TMED11 Conference

Shaping Future Healthcare with Clinical Research and Personalised Prescribing

Join us at the historic Guildhall, Derry-Londonderry for the 11th TMED Conference – a leading international event in translational medicine bringing together clinical researchers, academics, industry partners and healthcare innovators from across the UK and Europe.

Poster 28- Role of bioinformatics and artificial intelligence in accelerating peptide-based vaccine discovery

Authors: Nomathamsanqa Tholo1, Gavin Markey1, Ruairidh Harrigan1, Preeti Pandey2, Bodhayan Prasad3, Ram Shankar Barai4, David Samuel Gibson1, Priyank Shukla1

Affiliations: 1. Personalised Medicine Centre, School of Medicine, Ulster University, C-TRIC Building, Altnagelvin Area Hospital, Glenshane Road, Londonderry, BT47 6SB, UK. 2. Department of Genetics & Biochemistry, Clemson University, 190 Collings St., Clemson, SC 29634, USA. 3. Wolfson Wohl Cancer Research Centre, School of Cancer Sciences, University of Glasgow (Garscube Campus), Glasgow G61 1QH, UK. 4. Biological Sciences Division, ICMR – National Institute of Occupational Health, Meghani Nagar, Ahmedabad 380016, Gujarat, India.

Background/ Introduction: Peptide-based vaccines have emerged as a promising strategy for rapid, safe, and scalable responses to emerging infectious diseases.

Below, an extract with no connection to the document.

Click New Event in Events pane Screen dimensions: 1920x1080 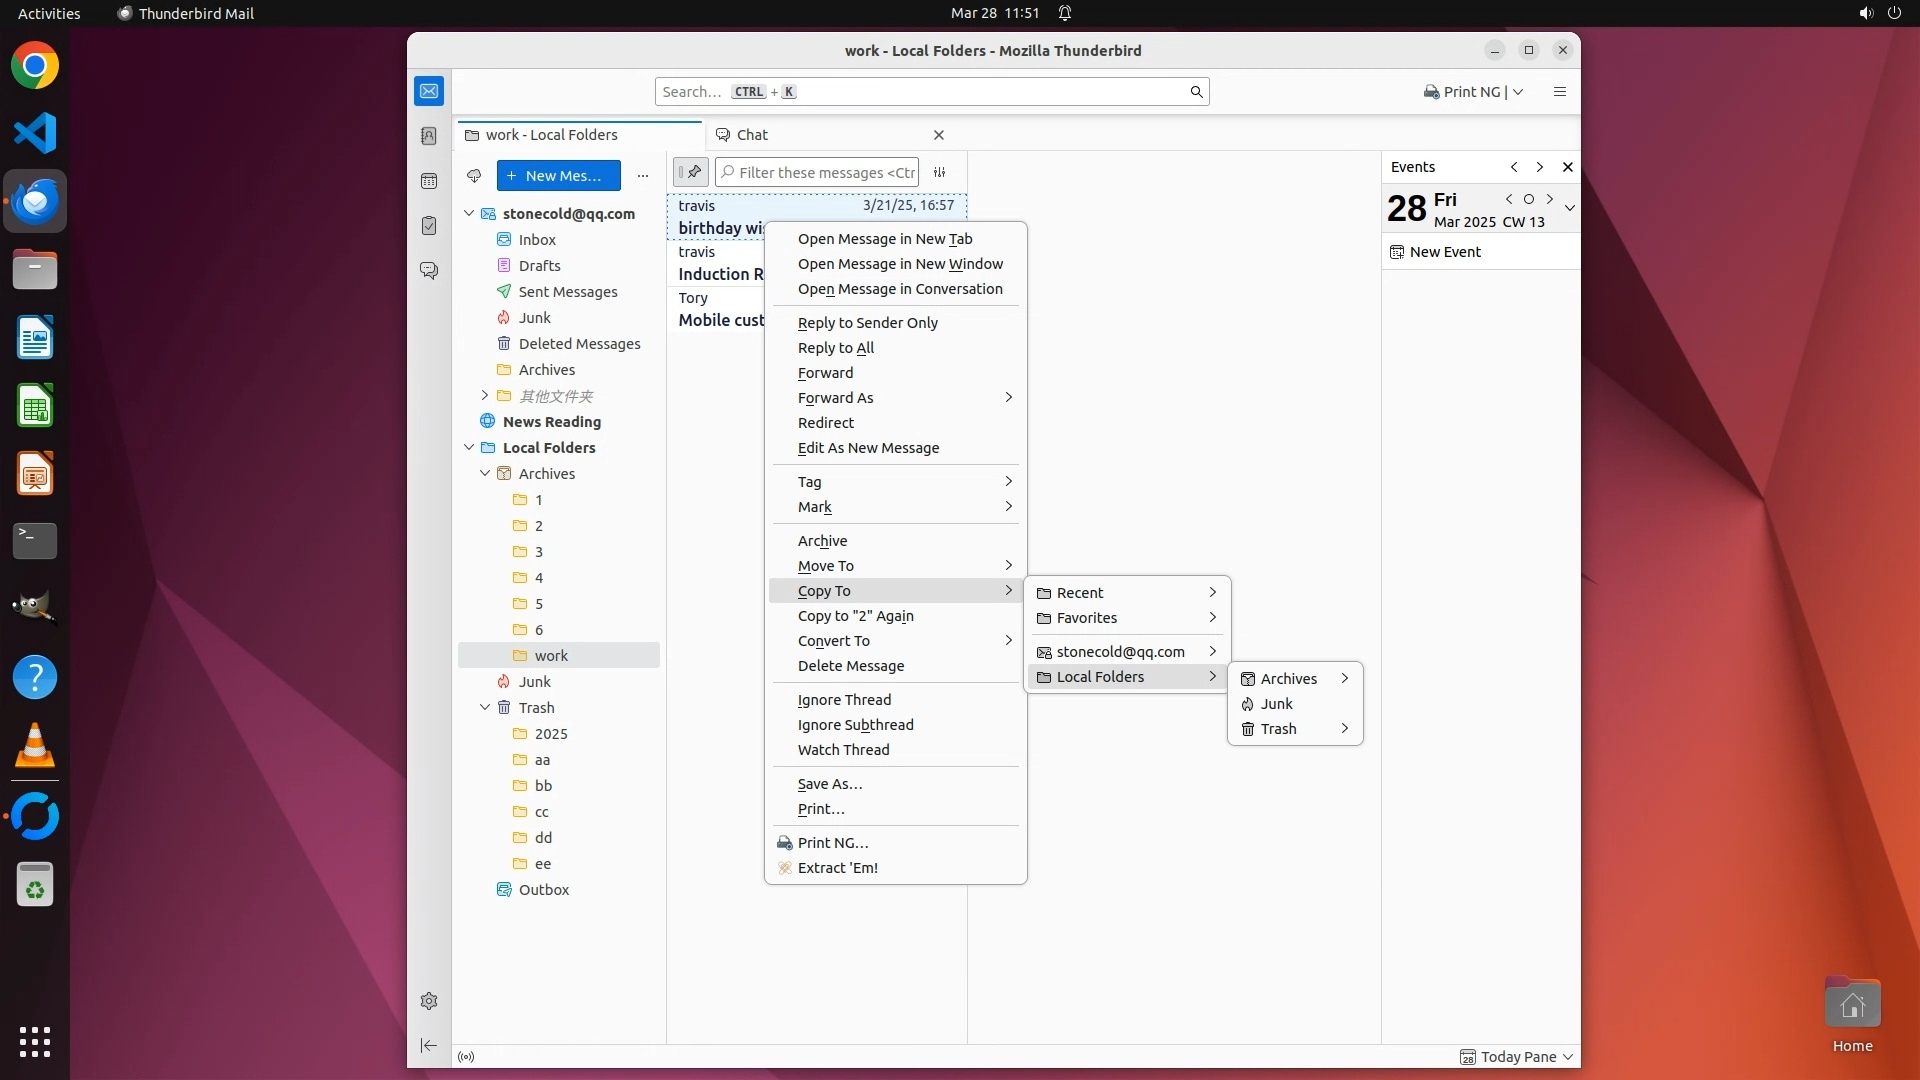coord(1445,252)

Advances in artificial intelligence (AI) and bioinformatics have transformed vaccine design from empirical approaches to computationally driven pipelines. However, variability in prediction accuracy, reproducibility, and global applicability remains a challenge. This literature review aimed to critically evaluate how AI and bioinformatics are transforming peptide vaccine discovery and to identify the key scientific and translational gaps that must be addressed.

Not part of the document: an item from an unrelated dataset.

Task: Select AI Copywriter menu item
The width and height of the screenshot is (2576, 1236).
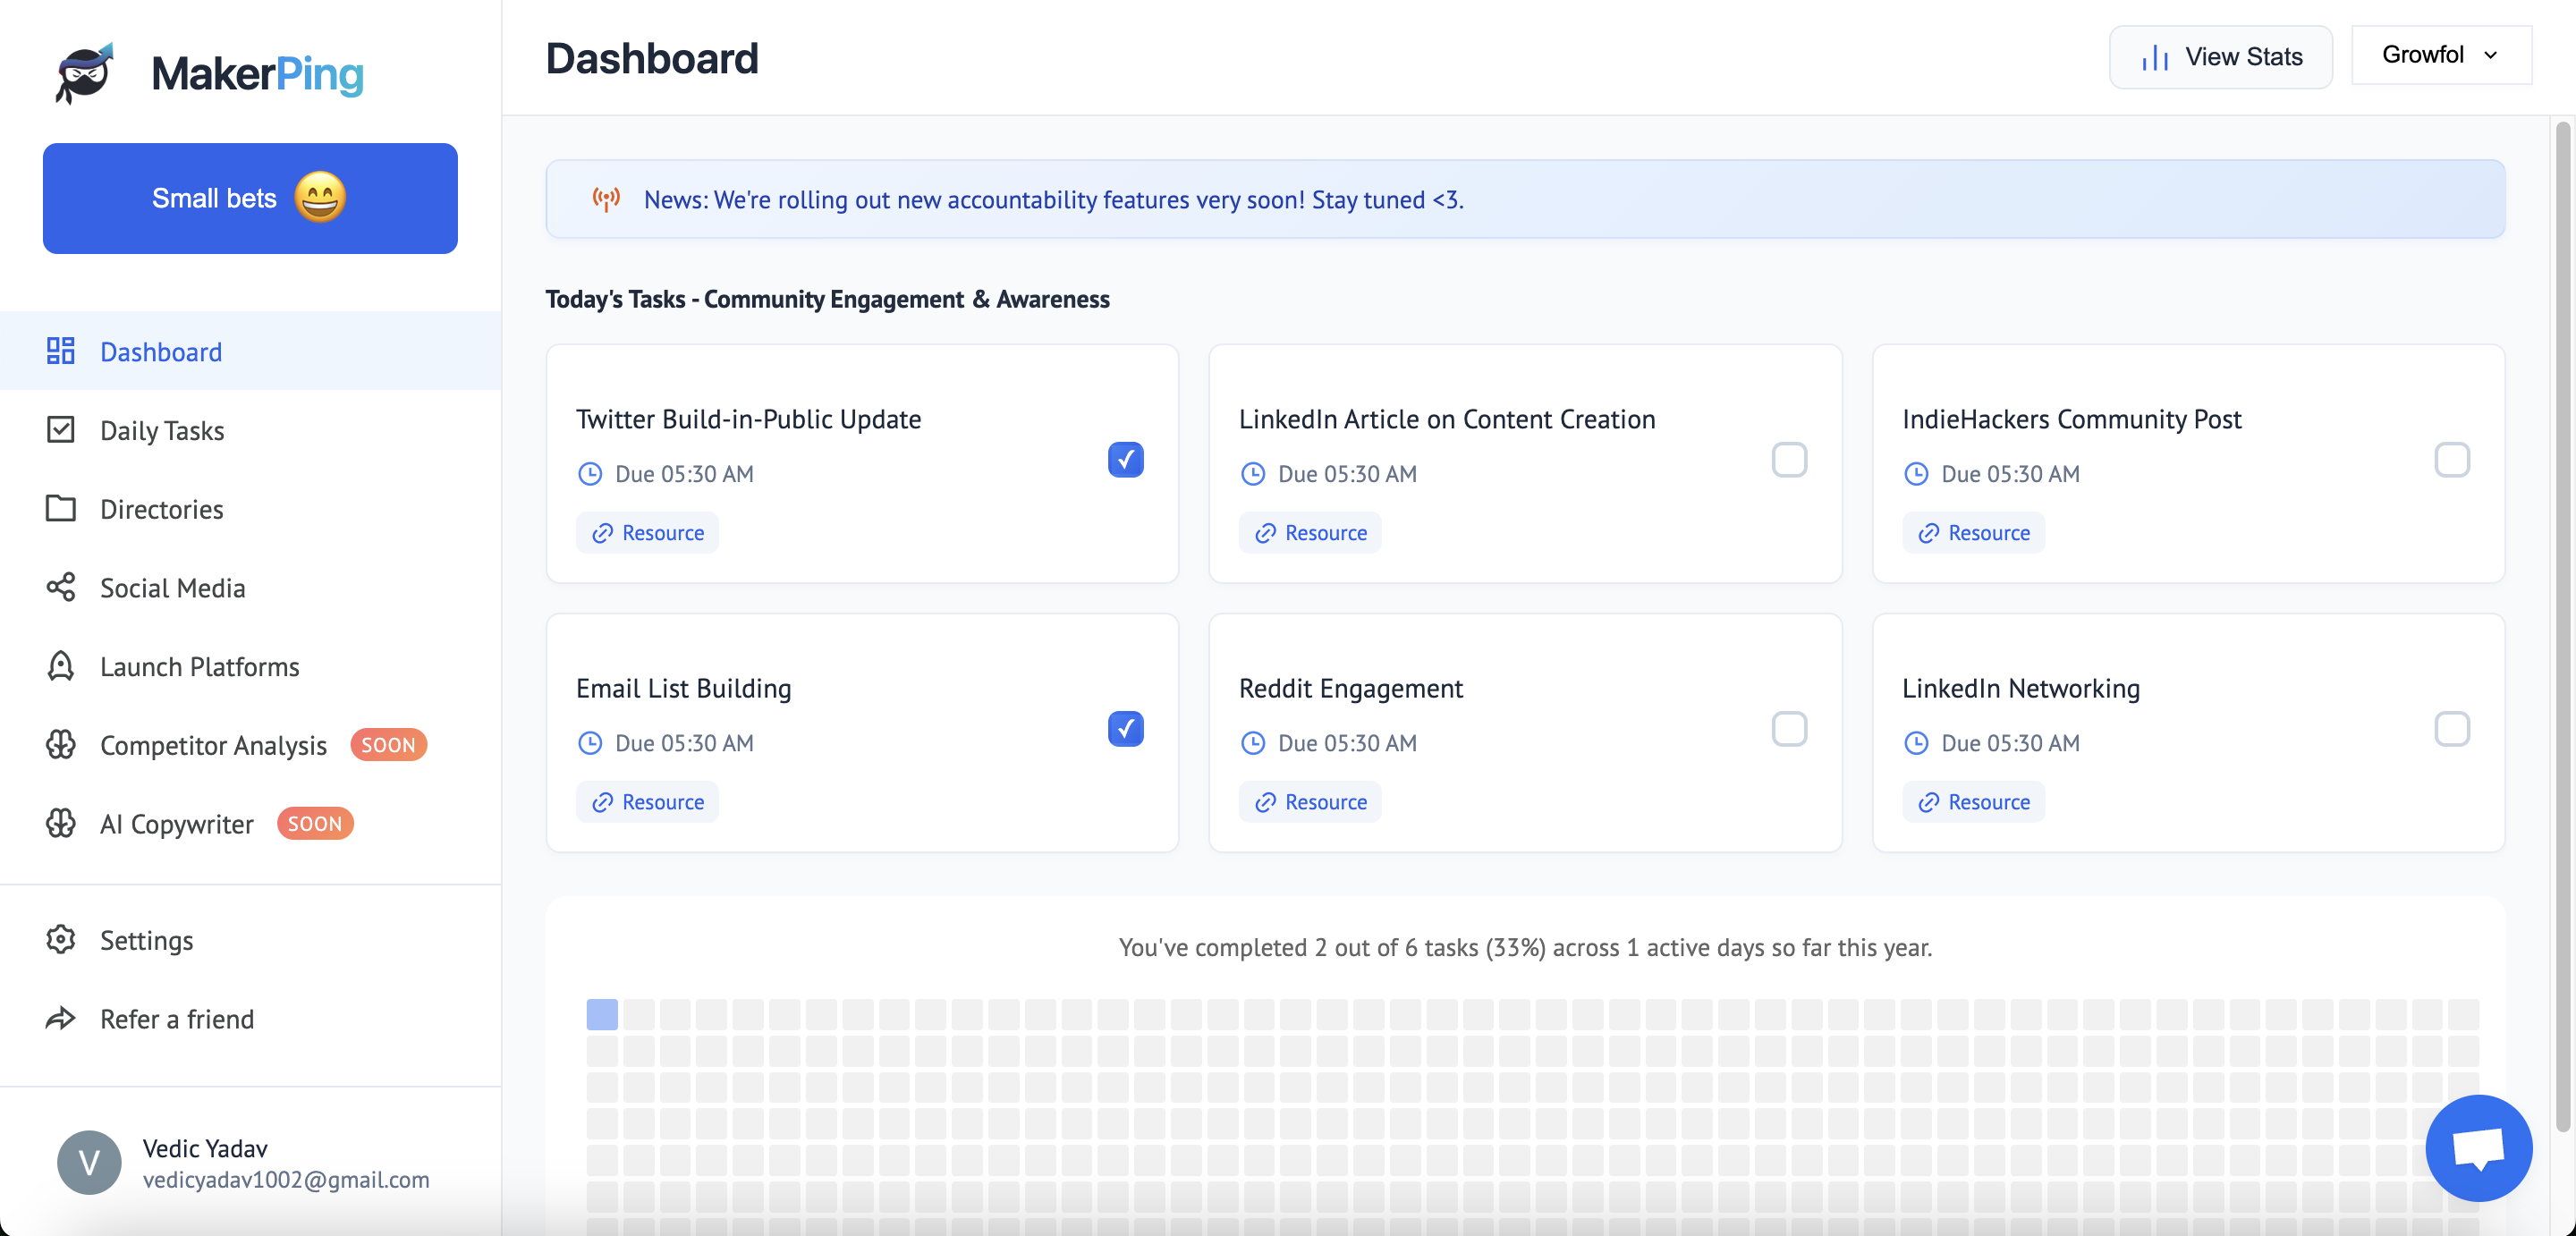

Material & Methods: A comprehensive literature review was conducted, synthesising evidence from over a decade of published immunoinformatic pipelines (2015-2025), epitope prediction tool evaluations, and clinical case studies in both infectious diseases and oncology. Studies were analysed comparatively based on pipeline architecture, prediction tools, validation strategies, and translational outcomes. Emphasis was placed on consensus epitope prediction, HLA population coverage, structural validation, and emerging AI-driven approaches.

Results: The review helped in constructing a comprehensive computational pipeline architecture for designing peptide-based vaccine candidates. Steps of this pipeline involve antigen selection, multi-tool epitope prediction, consensus scoring, safety filtering, population coverage analysis, structural modelling, docking, and immune simulation. AI-enabled tools, including pan-allelic MHC predictors and deep learning models have significantly improved prediction performance and scalability. However, key challenges persist, including limited performance in conformational B-cell epitope prediction, dataset bias, lack of standardised reproducibility frameworks, and underrepresentation of diverse HLA populations. Evidence from infectious disease and oncology studies demonstrated that peptide vaccines are increasingly becoming clinically feasible when combined with advanced formulation and delivery systems.

Conclusion: AI and bioinformatics are reshaping and strengthening pandemic preparedness capabilities by accelerating peptide vaccine discovery, enabling rapid response to global health threats. Future progress will depend on improving reproducibility, explainability, equitable data representation, and integration with experimental validation. These advances will be critical for translating peptide-based vaccines into scalable and globally deployable precision medicine platforms.